Recast these lines as a numbered list, leaving out the blank lines.
>>>>>
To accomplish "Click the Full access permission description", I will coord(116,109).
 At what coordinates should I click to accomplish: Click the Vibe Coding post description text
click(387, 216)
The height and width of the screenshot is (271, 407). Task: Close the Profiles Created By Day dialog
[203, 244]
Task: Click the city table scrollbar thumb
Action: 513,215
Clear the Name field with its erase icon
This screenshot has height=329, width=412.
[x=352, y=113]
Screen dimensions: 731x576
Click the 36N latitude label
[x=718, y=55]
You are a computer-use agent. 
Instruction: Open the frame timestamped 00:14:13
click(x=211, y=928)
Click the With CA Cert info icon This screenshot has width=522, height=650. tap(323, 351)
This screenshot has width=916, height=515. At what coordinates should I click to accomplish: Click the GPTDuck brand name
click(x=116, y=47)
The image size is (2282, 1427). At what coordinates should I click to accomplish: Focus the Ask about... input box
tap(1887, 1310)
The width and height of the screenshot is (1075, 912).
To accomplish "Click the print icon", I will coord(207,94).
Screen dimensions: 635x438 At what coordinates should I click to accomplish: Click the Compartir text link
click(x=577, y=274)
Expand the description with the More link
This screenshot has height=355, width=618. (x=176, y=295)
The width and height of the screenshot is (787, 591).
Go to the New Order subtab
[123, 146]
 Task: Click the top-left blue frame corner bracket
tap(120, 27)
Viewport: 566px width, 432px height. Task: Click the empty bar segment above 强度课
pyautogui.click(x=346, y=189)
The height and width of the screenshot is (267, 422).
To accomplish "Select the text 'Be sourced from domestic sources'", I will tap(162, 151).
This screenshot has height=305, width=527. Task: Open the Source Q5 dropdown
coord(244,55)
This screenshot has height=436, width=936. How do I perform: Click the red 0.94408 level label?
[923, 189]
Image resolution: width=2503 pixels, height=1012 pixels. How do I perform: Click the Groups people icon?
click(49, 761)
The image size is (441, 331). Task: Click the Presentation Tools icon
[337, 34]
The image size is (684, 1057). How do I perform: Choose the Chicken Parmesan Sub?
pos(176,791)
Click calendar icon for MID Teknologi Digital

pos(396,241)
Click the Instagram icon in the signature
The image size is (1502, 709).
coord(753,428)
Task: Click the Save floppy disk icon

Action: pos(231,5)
<<<<<
* [Exercise solution]:
1. To accomplish "Click the Full access permission description", I will coord(116,109).
2.  At what coordinates should I click to accomplish: Click the Vibe Coding post description text
3. click(387, 216)
4. The height and width of the screenshot is (271, 407). Task: Close the Profiles Created By Day dialog
5. [203, 244]
6. Task: Click the city table scrollbar thumb
7. Action: 513,215
8. Clear the Name field with its erase icon
9. This screenshot has height=329, width=412.
10. [x=352, y=113]
11. Screen dimensions: 731x576
12. Click the 36N latitude label
13. [x=718, y=55]
14. You are a computer-use agent. 
15. Instruction: Open the frame timestamped 00:14:13
16. click(x=211, y=928)
17. Click the With CA Cert info icon This screenshot has width=522, height=650. tap(323, 351)
18. This screenshot has width=916, height=515. At what coordinates should I click to accomplish: Click the GPTDuck brand name
19. click(x=116, y=47)
20. The image size is (2282, 1427). At what coordinates should I click to accomplish: Focus the Ask about... input box
21. tap(1887, 1310)
22. The width and height of the screenshot is (1075, 912).
23. To accomplish "Click the print icon", I will coord(207,94).
24. Screen dimensions: 635x438 At what coordinates should I click to accomplish: Click the Compartir text link
25. click(x=577, y=274)
26. Expand the description with the More link
27. This screenshot has height=355, width=618. (x=176, y=295)
28. The width and height of the screenshot is (787, 591).
29. Go to the New Order subtab
30. [123, 146]
31.  Task: Click the top-left blue frame corner bracket
32. tap(120, 27)
33. Viewport: 566px width, 432px height. Task: Click the empty bar segment above 强度课
34. pyautogui.click(x=346, y=189)
35. The height and width of the screenshot is (267, 422).
36. To accomplish "Select the text 'Be sourced from domestic sources'", I will tap(162, 151).
37. This screenshot has height=305, width=527. Task: Open the Source Q5 dropdown
38. coord(244,55)
39. This screenshot has height=436, width=936. How do I perform: Click the red 0.94408 level label?
40. [923, 189]
41. Image resolution: width=2503 pixels, height=1012 pixels. How do I perform: Click the Groups people icon?
42. click(49, 761)
43. The image size is (441, 331). Task: Click the Presentation Tools icon
44. [337, 34]
45. The image size is (684, 1057). How do I perform: Choose the Chicken Parmesan Sub?
46. pos(176,791)
47. Click calendar icon for MID Teknologi Digital
48. pos(396,241)
49. Click the Instagram icon in the signature
50. The image size is (1502, 709).
51. coord(753,428)
52. Task: Click the Save floppy disk icon
53. Action: pos(231,5)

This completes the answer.